The chown function changes the user ID and group ID of the file whose pathname is given by the path argument to the numeric values in the owner and group arguments, respectively. The fchown function changes the user ID and group ID of the open file given by fd.

Only the super-user may change the user ID (owner) of the file; if users were able to give files away, they could defeat file-space accounting procedures. A non super-user process can change the group ID of the file if and only if its effective user ID matches the file owner, owner is equal to the file owner, and group is equal either to the process' effective group ID or one of its supplementary group IDs.

Unless the user id of the process is that of the super-user, the chown function clears the set-user-id and set-group-id bits on the file to prevent accidental creation of set-user-id and set-group-id programs.

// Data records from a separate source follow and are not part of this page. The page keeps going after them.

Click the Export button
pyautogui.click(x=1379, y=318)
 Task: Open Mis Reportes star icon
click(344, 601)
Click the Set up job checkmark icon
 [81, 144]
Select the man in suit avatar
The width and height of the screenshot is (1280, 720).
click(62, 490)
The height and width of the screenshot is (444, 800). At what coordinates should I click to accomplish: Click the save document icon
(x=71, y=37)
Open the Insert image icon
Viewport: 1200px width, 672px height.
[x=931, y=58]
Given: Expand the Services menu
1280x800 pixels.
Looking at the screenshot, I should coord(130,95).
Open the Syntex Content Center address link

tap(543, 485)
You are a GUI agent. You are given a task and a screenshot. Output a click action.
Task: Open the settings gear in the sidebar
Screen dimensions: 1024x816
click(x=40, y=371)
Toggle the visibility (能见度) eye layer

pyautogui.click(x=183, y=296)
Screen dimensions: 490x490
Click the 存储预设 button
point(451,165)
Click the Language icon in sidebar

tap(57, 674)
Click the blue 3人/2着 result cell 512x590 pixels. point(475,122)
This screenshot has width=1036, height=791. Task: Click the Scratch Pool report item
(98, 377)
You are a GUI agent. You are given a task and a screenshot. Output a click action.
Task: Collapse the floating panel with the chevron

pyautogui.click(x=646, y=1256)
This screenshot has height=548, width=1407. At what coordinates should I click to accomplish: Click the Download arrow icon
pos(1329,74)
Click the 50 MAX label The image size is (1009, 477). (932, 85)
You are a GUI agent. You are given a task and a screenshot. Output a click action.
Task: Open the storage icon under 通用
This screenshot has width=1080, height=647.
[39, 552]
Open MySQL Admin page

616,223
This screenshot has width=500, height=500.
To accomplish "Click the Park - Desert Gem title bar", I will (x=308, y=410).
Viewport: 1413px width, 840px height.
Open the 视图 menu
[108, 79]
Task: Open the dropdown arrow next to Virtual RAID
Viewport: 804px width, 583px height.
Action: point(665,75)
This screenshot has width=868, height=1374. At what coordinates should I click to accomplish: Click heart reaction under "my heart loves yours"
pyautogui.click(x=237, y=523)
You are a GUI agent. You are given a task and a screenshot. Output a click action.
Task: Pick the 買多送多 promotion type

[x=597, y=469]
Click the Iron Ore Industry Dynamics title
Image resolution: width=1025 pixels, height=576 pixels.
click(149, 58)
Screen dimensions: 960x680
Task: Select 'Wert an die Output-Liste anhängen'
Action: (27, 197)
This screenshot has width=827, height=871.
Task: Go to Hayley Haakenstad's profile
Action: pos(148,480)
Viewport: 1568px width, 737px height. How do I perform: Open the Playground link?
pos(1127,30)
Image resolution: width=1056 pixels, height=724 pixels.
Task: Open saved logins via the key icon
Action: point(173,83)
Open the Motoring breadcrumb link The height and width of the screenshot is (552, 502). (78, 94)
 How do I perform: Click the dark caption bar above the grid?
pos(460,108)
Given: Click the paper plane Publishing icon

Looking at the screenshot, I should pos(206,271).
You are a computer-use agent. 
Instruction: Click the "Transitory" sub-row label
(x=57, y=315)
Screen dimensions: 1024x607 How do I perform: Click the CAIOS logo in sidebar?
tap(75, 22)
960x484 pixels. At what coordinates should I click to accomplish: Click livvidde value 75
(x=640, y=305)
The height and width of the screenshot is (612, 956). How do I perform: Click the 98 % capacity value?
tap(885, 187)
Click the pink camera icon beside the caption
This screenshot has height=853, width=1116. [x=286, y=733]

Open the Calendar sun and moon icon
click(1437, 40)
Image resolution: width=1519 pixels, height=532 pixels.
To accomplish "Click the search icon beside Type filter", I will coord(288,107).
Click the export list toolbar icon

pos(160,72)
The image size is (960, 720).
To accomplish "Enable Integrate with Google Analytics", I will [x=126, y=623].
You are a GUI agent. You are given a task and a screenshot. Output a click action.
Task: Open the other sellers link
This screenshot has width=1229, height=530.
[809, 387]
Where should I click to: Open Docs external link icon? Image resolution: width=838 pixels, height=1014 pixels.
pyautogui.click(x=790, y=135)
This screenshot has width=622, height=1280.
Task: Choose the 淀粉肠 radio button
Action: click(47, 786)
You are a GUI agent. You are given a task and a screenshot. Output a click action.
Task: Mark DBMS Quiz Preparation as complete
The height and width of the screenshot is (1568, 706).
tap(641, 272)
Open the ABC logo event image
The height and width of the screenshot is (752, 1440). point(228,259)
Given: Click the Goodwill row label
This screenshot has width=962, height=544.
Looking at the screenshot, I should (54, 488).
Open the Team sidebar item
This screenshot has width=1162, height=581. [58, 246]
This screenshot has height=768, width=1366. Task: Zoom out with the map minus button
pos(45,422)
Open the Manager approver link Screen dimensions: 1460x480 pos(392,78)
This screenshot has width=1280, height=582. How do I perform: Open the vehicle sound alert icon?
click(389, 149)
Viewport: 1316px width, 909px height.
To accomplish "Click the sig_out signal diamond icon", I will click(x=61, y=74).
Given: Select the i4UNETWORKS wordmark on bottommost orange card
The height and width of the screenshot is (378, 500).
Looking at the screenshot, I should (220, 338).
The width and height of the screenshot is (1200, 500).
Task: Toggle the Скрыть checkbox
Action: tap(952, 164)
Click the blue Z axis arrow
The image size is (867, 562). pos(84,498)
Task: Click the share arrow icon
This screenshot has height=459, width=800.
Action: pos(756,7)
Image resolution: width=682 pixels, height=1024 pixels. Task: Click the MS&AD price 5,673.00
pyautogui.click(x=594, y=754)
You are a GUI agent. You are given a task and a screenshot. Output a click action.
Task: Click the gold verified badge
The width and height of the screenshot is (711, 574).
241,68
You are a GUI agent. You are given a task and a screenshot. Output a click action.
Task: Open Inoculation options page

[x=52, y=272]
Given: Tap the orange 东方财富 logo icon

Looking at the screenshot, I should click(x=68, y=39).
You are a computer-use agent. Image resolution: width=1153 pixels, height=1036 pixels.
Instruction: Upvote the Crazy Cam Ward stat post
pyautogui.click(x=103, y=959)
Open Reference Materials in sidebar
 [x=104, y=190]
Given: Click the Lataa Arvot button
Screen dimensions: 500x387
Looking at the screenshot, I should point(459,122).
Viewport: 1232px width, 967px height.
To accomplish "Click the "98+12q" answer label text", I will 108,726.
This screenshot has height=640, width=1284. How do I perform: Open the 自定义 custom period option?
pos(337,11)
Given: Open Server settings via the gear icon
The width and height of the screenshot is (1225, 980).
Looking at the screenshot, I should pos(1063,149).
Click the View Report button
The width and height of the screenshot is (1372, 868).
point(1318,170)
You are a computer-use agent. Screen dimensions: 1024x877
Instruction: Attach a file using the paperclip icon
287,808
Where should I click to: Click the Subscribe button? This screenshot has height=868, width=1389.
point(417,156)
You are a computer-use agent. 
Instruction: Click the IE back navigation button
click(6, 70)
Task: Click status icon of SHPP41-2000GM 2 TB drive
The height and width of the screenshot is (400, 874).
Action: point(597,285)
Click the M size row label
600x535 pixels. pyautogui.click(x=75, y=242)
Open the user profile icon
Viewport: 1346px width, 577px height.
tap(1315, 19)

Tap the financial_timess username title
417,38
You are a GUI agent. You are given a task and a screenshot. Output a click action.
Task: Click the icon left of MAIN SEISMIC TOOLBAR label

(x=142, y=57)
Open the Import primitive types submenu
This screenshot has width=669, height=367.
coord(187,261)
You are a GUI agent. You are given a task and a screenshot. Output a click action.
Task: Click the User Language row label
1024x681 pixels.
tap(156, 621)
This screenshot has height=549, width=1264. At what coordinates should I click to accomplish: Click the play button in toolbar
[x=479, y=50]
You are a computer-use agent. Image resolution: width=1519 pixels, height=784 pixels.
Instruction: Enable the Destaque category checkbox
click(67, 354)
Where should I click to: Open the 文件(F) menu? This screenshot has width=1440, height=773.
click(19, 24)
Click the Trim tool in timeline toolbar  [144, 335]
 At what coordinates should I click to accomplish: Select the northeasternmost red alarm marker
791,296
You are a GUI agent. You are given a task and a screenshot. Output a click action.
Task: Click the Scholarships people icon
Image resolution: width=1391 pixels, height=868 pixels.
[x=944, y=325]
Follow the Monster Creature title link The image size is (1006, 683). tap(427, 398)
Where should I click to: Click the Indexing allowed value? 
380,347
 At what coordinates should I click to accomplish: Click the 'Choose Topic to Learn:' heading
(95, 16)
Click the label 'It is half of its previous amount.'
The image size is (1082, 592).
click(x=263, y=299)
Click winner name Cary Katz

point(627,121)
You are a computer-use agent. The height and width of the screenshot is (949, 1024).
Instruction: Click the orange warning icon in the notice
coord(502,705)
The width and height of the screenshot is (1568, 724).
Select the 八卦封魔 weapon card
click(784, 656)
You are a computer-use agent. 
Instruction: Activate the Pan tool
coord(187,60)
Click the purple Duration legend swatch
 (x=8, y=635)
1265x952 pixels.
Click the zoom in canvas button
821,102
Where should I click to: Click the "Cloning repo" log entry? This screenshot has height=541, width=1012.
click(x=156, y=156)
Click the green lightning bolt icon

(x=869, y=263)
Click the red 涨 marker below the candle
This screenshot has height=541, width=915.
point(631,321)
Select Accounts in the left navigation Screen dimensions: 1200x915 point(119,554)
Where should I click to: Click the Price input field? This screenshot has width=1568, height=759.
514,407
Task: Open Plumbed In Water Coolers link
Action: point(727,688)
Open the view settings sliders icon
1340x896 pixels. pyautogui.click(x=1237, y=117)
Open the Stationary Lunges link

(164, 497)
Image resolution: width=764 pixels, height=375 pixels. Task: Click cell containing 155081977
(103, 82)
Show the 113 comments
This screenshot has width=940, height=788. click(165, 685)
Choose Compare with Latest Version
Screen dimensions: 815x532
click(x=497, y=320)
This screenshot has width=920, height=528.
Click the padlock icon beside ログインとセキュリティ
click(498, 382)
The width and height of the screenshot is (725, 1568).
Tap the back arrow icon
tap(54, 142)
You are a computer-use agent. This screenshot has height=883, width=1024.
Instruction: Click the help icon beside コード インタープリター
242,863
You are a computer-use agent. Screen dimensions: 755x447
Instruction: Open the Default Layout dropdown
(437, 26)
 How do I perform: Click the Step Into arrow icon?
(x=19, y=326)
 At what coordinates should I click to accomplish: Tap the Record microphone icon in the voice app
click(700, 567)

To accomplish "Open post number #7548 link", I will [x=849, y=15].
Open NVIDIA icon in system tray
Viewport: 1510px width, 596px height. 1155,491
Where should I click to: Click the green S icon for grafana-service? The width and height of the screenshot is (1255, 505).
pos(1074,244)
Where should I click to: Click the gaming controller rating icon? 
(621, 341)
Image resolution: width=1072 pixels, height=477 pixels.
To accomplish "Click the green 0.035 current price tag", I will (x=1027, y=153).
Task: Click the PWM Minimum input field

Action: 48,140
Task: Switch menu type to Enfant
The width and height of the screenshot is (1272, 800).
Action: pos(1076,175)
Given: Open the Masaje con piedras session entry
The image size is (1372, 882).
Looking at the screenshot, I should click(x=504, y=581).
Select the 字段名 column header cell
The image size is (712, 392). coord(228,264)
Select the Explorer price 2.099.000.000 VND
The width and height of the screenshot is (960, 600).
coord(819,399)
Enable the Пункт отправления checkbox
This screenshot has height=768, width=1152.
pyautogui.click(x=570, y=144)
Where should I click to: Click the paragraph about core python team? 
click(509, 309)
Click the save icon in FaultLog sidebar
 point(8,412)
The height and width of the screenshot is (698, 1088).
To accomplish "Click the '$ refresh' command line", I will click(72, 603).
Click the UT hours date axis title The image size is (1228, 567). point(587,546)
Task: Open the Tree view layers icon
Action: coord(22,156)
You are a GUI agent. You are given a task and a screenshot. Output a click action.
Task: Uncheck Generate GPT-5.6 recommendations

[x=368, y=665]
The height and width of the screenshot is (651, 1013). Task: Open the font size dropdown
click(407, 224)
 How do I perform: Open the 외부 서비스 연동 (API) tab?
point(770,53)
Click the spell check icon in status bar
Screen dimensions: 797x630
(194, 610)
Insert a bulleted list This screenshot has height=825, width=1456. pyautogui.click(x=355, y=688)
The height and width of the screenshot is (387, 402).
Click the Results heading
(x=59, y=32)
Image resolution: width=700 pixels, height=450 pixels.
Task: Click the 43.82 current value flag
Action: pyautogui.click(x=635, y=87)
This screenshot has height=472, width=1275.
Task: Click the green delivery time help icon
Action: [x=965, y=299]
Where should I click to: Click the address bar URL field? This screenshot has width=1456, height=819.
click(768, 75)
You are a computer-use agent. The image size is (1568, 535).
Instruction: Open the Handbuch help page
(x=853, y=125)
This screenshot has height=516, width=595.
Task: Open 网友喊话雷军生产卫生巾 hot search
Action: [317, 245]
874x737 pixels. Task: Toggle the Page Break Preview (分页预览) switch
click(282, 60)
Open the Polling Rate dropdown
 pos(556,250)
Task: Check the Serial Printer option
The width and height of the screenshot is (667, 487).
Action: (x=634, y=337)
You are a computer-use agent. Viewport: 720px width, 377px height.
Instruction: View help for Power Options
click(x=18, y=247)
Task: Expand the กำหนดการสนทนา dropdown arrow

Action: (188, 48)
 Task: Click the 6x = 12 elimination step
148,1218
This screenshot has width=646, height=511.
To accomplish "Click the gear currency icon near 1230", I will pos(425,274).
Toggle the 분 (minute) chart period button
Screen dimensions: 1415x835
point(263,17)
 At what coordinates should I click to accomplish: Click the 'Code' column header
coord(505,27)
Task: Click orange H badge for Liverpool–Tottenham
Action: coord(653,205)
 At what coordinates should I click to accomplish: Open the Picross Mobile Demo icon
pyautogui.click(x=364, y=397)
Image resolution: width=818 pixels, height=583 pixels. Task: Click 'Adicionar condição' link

The owner or group ID of the file may be left unchanged by setting the corresponding argument to -1.

If the final component of path is a symbolic link, then the owner and group IDs of the symbolic link are changed, not the owner and group IDs of the file or directory to which it points.

Upon successful completion, chown marks for update the st_ctime field of the file.

RETURN VALUE

Upon successful completion, chown returns a value of zero. Otherwise, a value of -1 is returned and errno is set to indicate the error.

ERRORS

If any of the following conditions occurs, chown returns -1 and sets errno to the corresponding value:
[EACCES]
Search permission is denied for a component of the path prefix.
[EFAULT]
The path argument points outside the process's allocated address space.
[EINVAL]
The pathname contains a character with the high-order bit set.
[EIO]
An I/O error occurred while reading from or writing to the file system.
[ELOOP]
Too many symbolic links were encountered in translating the pathname.
[ENAMETOOLONG]
A component of path exceeds 255 characters, or the entire pathname exceeds 1023 characters. For POSIX applications these values are given by the constants {NAME_MAX} and {PATH_MAX}, respectively.
[ENOTDIR]
A component of the path prefix is not a directory.
[ENOENT]
The named file does not exist or path points to an empty string.
[EPERM]
The effective user ID is not the super-user.
[EROFS]
The named file resides on a read-only file system.

The following conditions cause fchown to fail and return -1:

[EBADF]
Fd does not refer to a valid descriptor.
[EINVAL]
Fd refers to a socket, not a file.
[EIO]
An I/O error occurred while reading from or writing to the file system.
[EPERM]
The effective user ID is not the super-user.
[EROFS]
The named file resides on a read-only file system.